The meaning of the second and third arguments, which are always numbers, varies depending on the type of distribution property specified. The four types for this first argument are:

CRD_NONE - do not vary the argument at all, just return the first number.
CRD_UNIFORM - uniform random distribution, between the two numbers specified.
CRD_EXPONENTIAL - exponential drop off, first number specifies the mean (average).
CRD_NORMAL - normal distribution, the first number is the mean, the second the variance.

So these first three arguments compute a random number. The final, fourth argument is a boolean, and can affect the sign of this computed number. Specifically, if this argument is 1 (true), then there is a 50/50 chance that the computed number will be negated. If 0 (false), no negation "coin-flip" takes place.

Some examples:

  ObjectTemplate.TimeToLive CRD_NONE/240/0/0

For the exppack, the time to live before it blows up by itself is always 240 seconds. This sort of CRD can be directly replaced by the number itself, e.g. on the ships the landing craft TimeToLive property is set to 30, even though this property's argument is normally a CRD.

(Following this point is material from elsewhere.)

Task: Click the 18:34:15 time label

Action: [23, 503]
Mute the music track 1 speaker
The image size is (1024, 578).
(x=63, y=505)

  ObjectTemplate.TimeToLive CRD_UNIFORM/2/4/0

For depth charges, the time to live before it blows up by itself is between 2 and 4 seconds.

  ObjectTemplate.rotationalSpeedInDof CRD_EXPONENTIAL/-20/0/1

The exponential distribution basically gives a distribution curve that drops off sharply and then levels out. It is computed by -mean*ln( random(0,1) ). In other words, a random number between 0 and 1 (not including 0 or 1) is generated, the natural logarithm of this number is computed, and the result is multiplied by the negative of the mean (the average), the second argument (and first number) passed in. For example, if the random number generated was 0.1, the natural log is -2.3, so since the mean was -20, the final number returned would be -(-20)*-2.3 = -46. Since the symmetric flag, the last argument, is set to 1 (true), there is a 50/50 chance that this result will be negated, i.e. be returned as 46 instead of -46.

NOTE: this distribution is often misused in the Battlefield code, e.g.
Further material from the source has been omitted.